━━━━━ Given entries
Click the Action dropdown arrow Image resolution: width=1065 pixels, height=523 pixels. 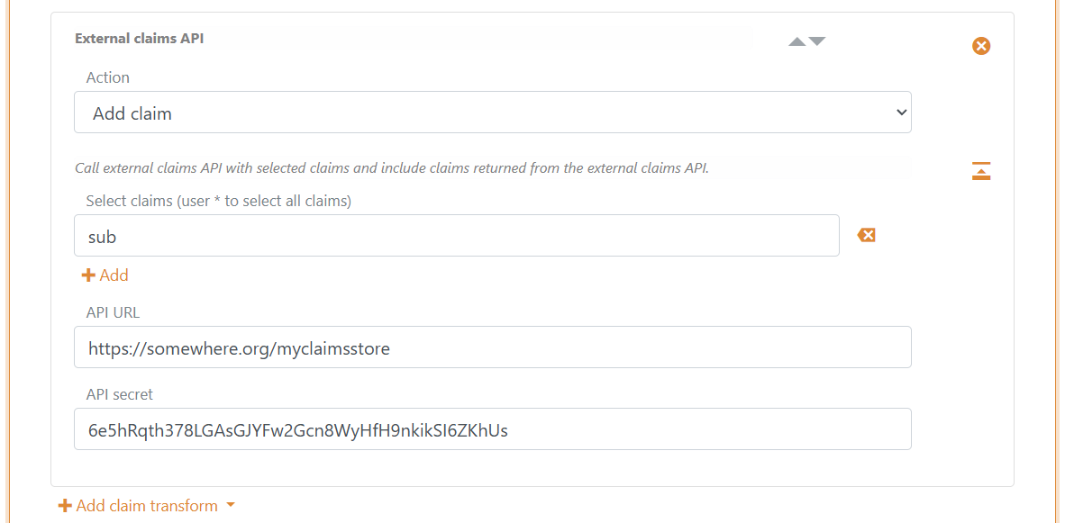(x=900, y=112)
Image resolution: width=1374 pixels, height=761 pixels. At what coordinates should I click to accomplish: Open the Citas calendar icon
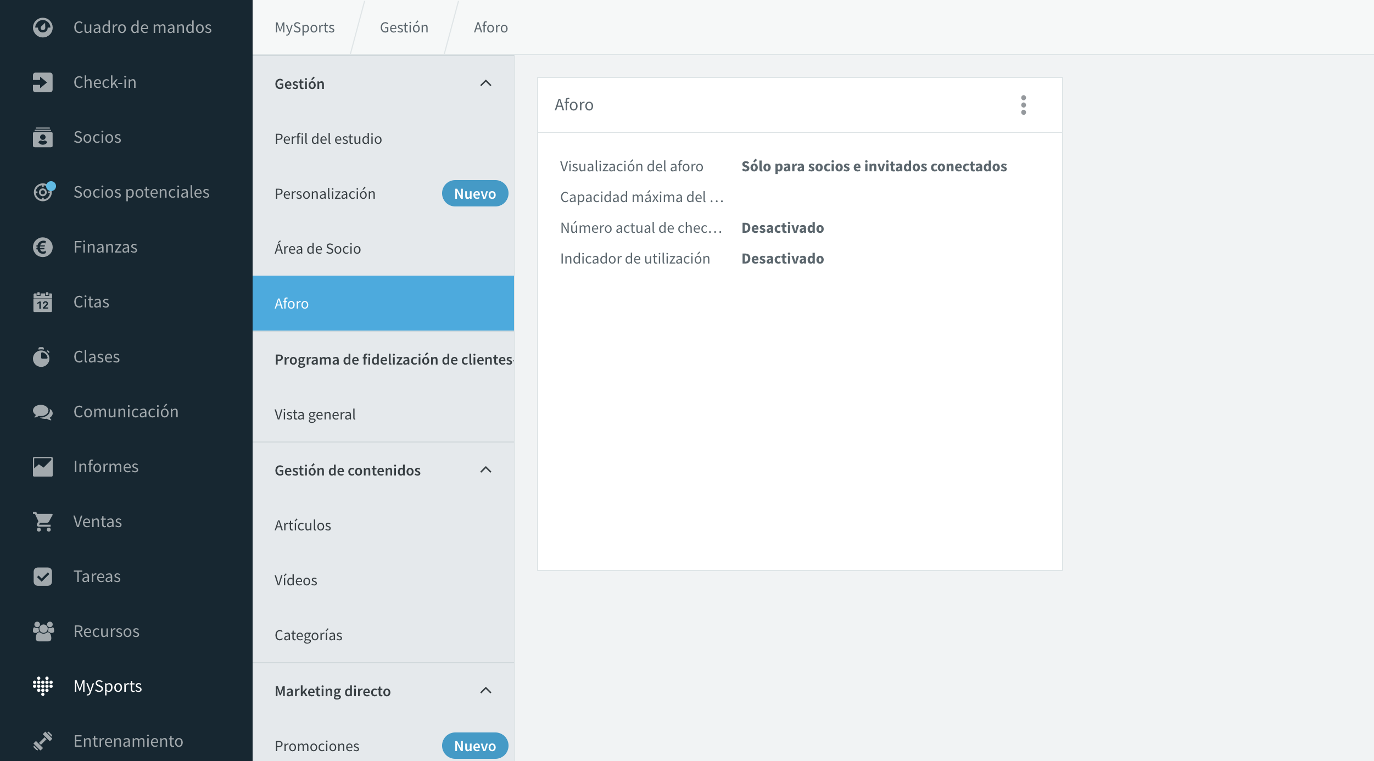(x=43, y=302)
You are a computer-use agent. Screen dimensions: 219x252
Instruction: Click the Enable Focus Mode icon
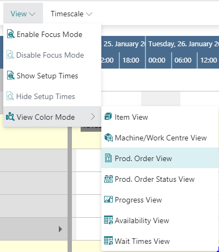click(x=10, y=34)
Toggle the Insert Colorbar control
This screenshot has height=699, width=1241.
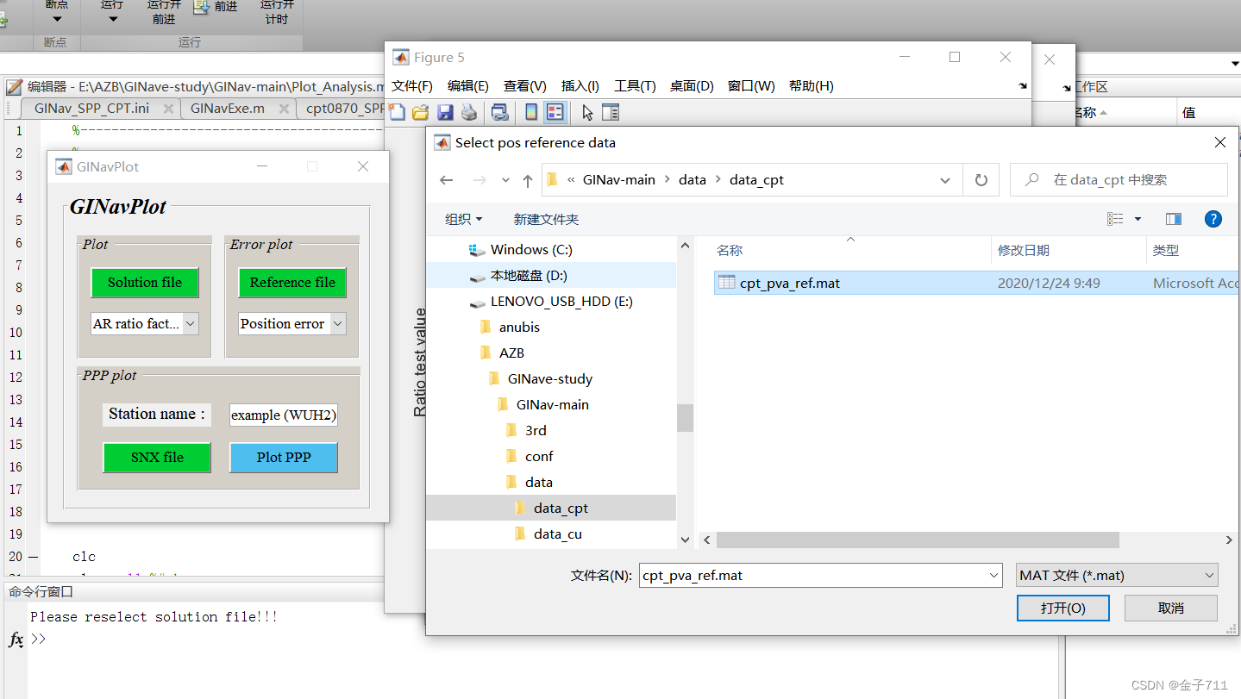[532, 112]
━━━━━━━━━━
■ **What this task involves**: From the line that contains "Toggle the Insert Colorbar control" through the last line of the entries, transcribe every line exactly, leaving out the pictures.

■ **Output below**:
Toggle the Insert Colorbar control
This screenshot has height=699, width=1241.
[532, 112]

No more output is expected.